Maximize total expected profit from marketing campaign and heavily penalize any correction to the budget. Let $K$ be the set of clusters and $J$ the set of products, we define the profit function as

\(\max_{y,z} \sum_{k \in K} \sum_{j \in J} \pi_{k,j} \cdot y_{k,j} - M \cdot z\; \tag{Profit}\) where

$\pi_{k,j}$: is the expected profit to the bank from the offer of product $j \in J$ to an average customer of cluster $k \in K$.

$y_{k,j} \geq 0$: is the number of customers in cluster $k \in K$ that are offered product $j \in J$.

$M$: Big M penalty. This penalty is associated with corrections on the budget that are necessary to satisfy other business constraints.

$z \geq 0$: Increase in budget in order to have a feasible campaign.

# 2. Modelling the Constraints

## 2.1. Maximum Number of Offers for each Cluster

Maximum number of offers of products for each cluster is limited by the number of customers in the cluster.

\(\sum_{j \in J} y_{k,j} \leq N_{k} \quad \forall k \in K\;, \tag{Max Number of Offers}\) where $N_k$ is the number of customers in cluster $k \in K$.

## 2.2. Maximum Budget

The marketing campaign budget constraint enforces that the total cost of the campaign should be less than the budget campaign. There is the possibility of increasing the budget to ensure the feasibility of the model, the minimum number of offers for all the product may require this increase in the budget.

\(\sum_{k \in K} \sum_{j \in J} \nu_{k,j} \cdot y_{k,j} \leq B + z\;, \tag{Max Budget}\) where $\nu_{k,j}$ is the average variable cost associated with the offer of product $j \in J$ to an average customer of cluster $k \in K$ and $B$ is the marketing campaign budget.

## 2.3. Minimum Number of Offers of each Product

Minimum number of offers of each product.

\(\sum_{k \in K} y_{k,j} \geq Q_{j} \quad \forall j \in J\;, \tag{Min Number of Offers}\) where $Q_j$ is the minimum number of offers of product $j \in J$ to be made.

## 2.4. Minimum ROI

The minimum ROI constraint ensures that the ratio of total profits over cost is at least one plus the corporate hurdle rate.

\(\sum_{k \in K} \sum_{j \in J} \pi_{k,j} \cdot y_{k,j} \geq (1+R) \cdot \sum_{k \in K} \sum_{j \in J} \nu_{k,j} \cdot y_{k,j}\;, \tag{Minimum ROI}\) where $R$ is the corporate hurdle rate. This hurdle rate is used for the ROI calculation of the marketing campaign.

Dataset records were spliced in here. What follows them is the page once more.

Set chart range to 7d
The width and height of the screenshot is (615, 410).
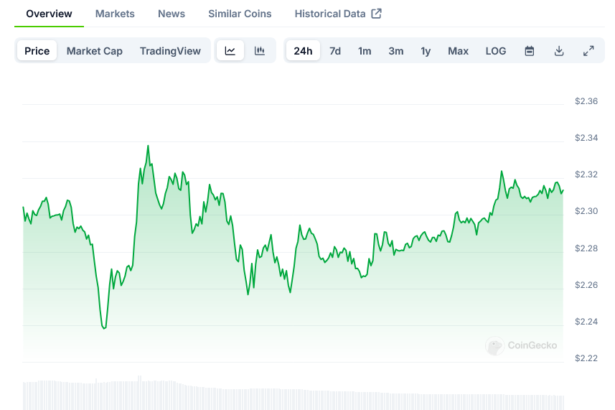(335, 51)
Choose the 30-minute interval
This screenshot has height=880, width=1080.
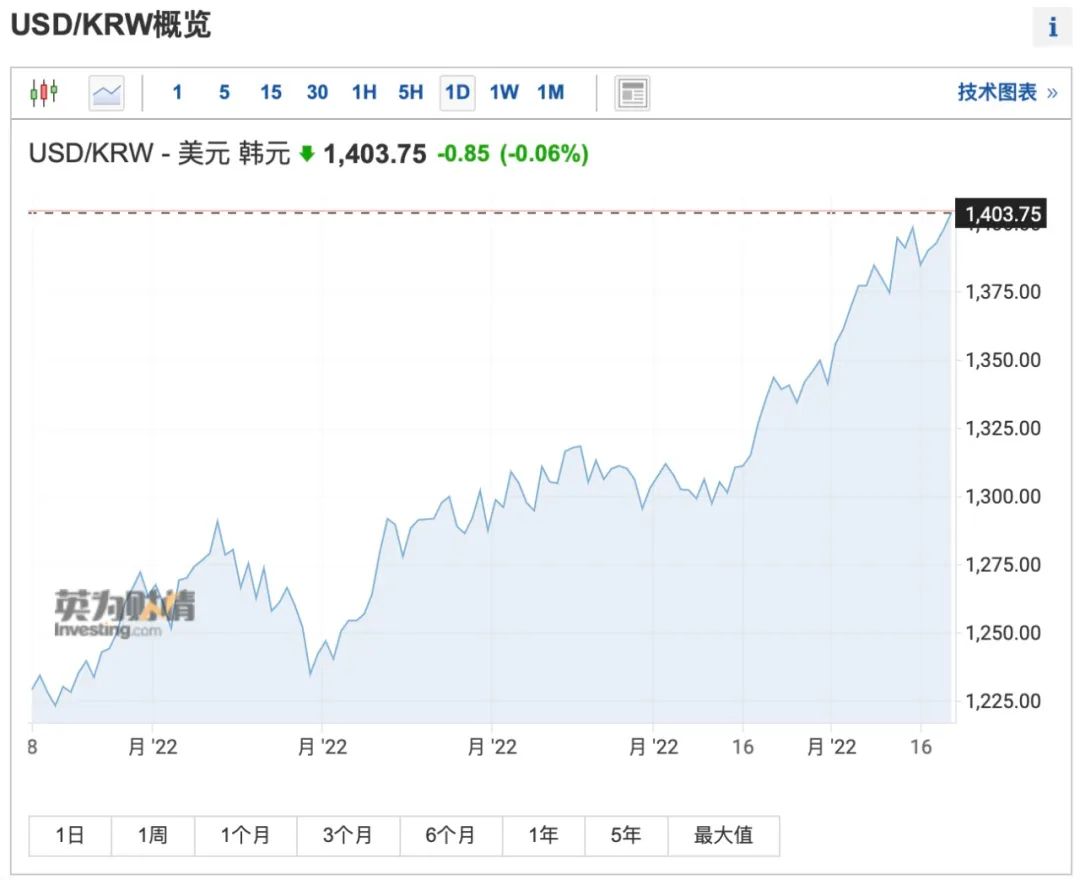(x=317, y=93)
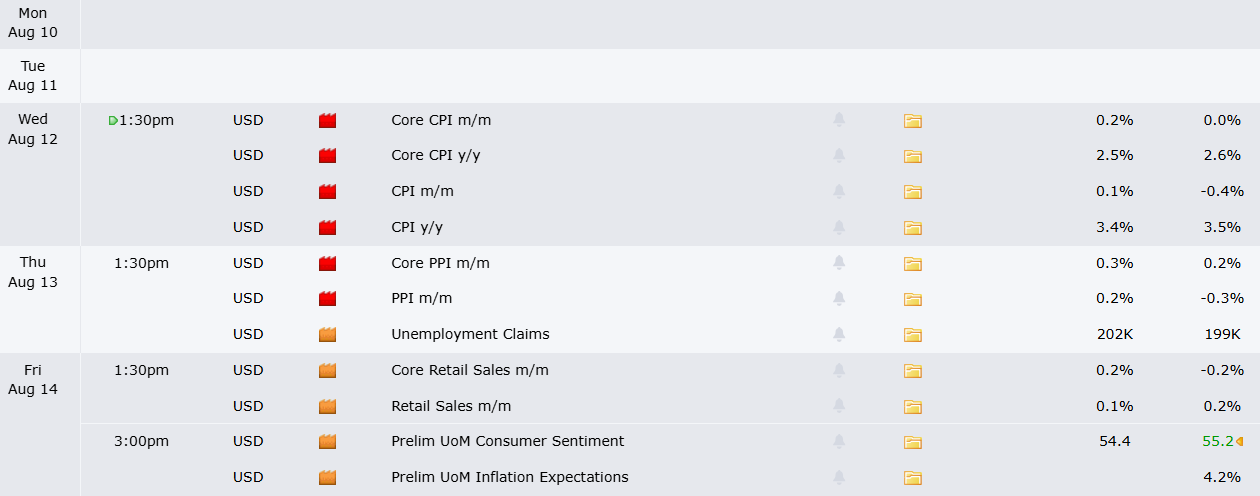Expand the Core CPI m/m event row
The height and width of the screenshot is (496, 1260).
[x=670, y=121]
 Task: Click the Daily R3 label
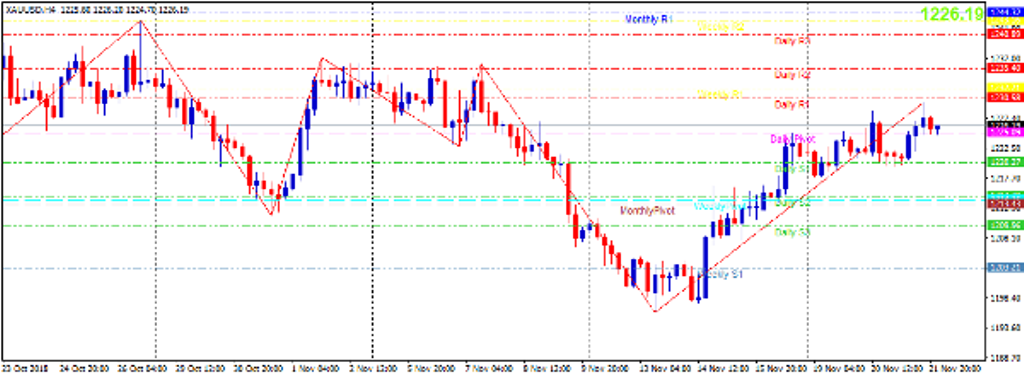(792, 41)
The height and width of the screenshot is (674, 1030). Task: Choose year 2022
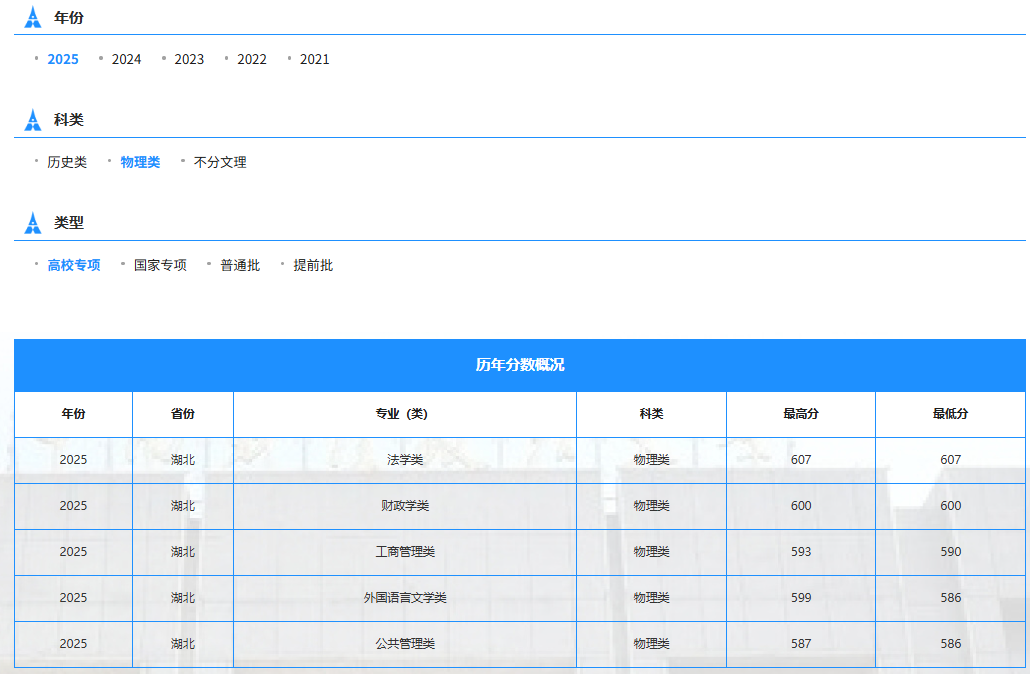coord(252,59)
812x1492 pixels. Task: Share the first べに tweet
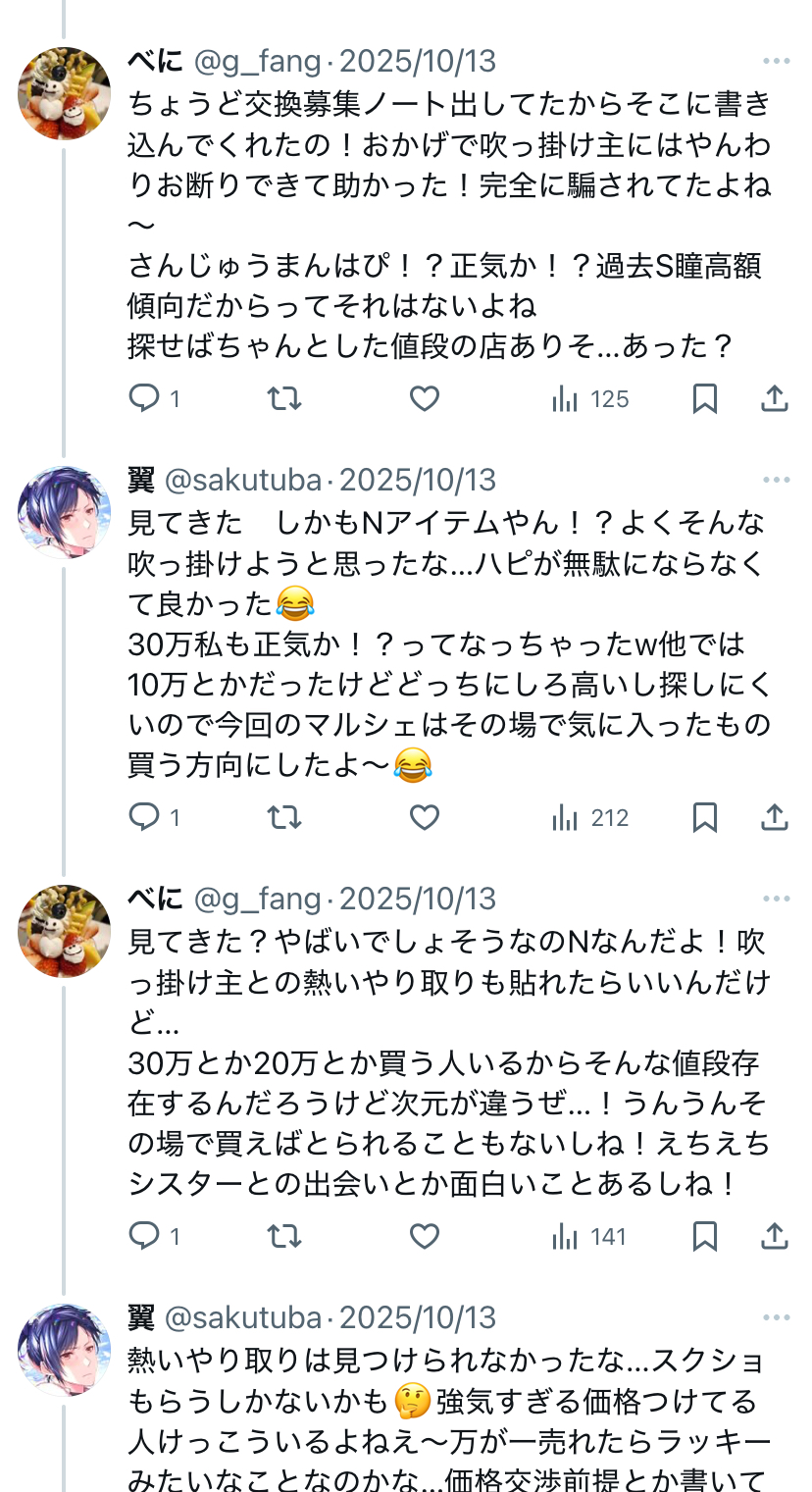tap(775, 398)
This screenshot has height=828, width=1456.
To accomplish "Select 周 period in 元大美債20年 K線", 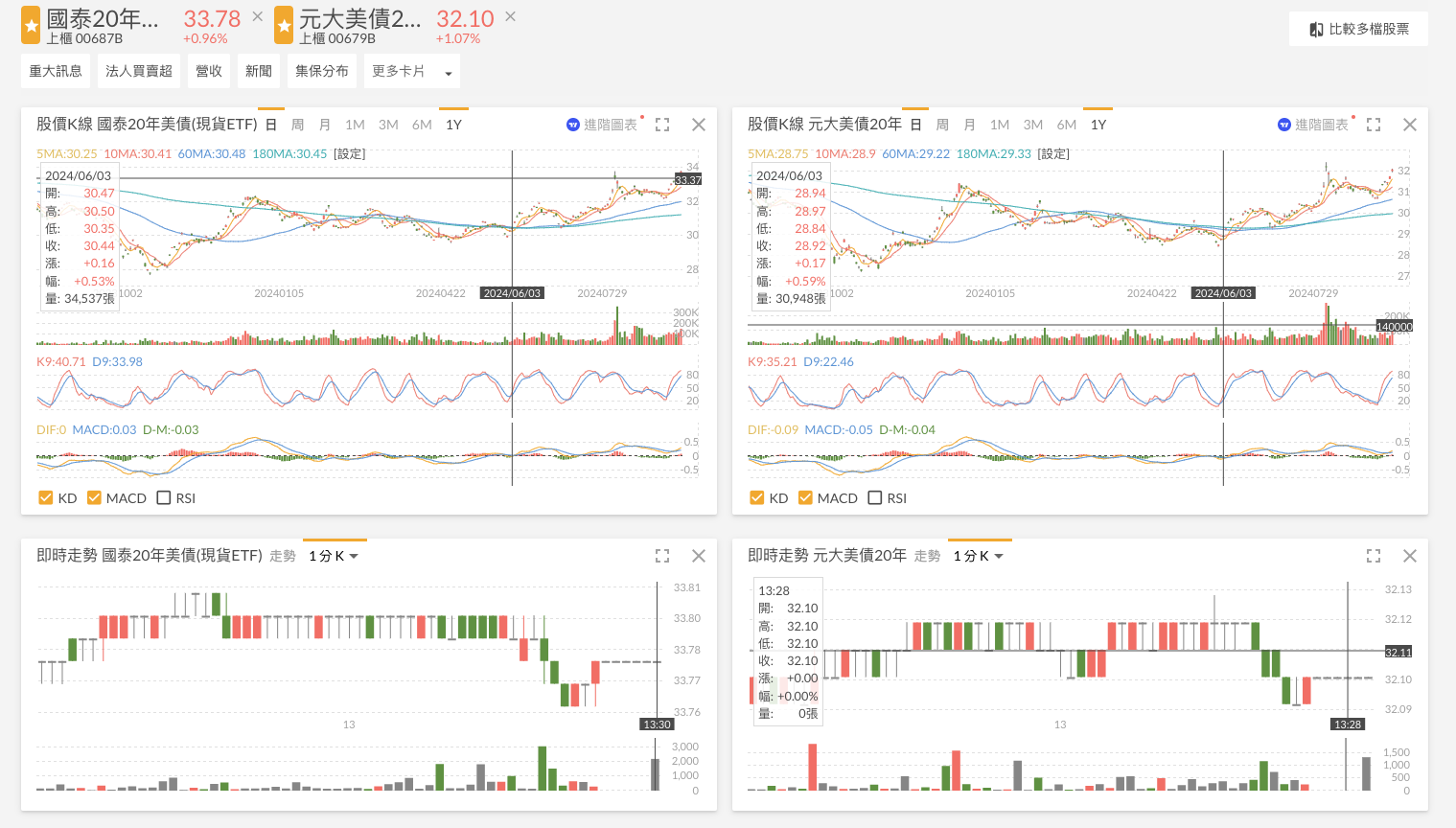I will 942,125.
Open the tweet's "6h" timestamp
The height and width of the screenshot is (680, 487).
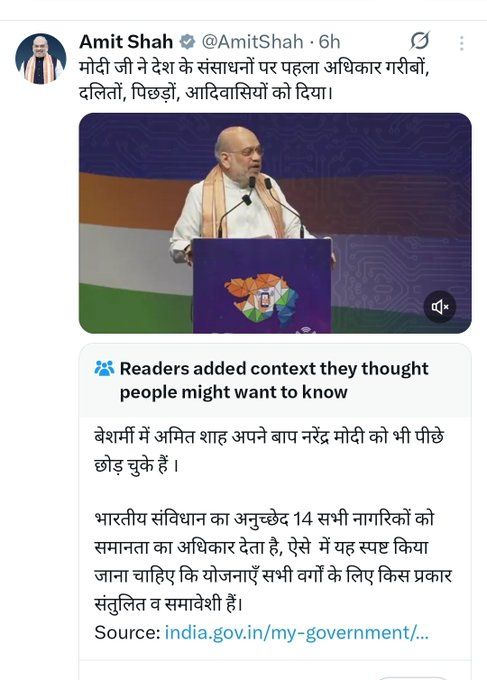(329, 42)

## 2.5. Recap of the Optimization Model

The optimization model is formulated as a mixed-integer linear programming problem. The objective function is defined as the maximum expected profit from the marketing campaign. The constraints are defined as the maximum number of offers of each product for each cluster, the budget, the minimum ROI, and the minimum number of offers of each product.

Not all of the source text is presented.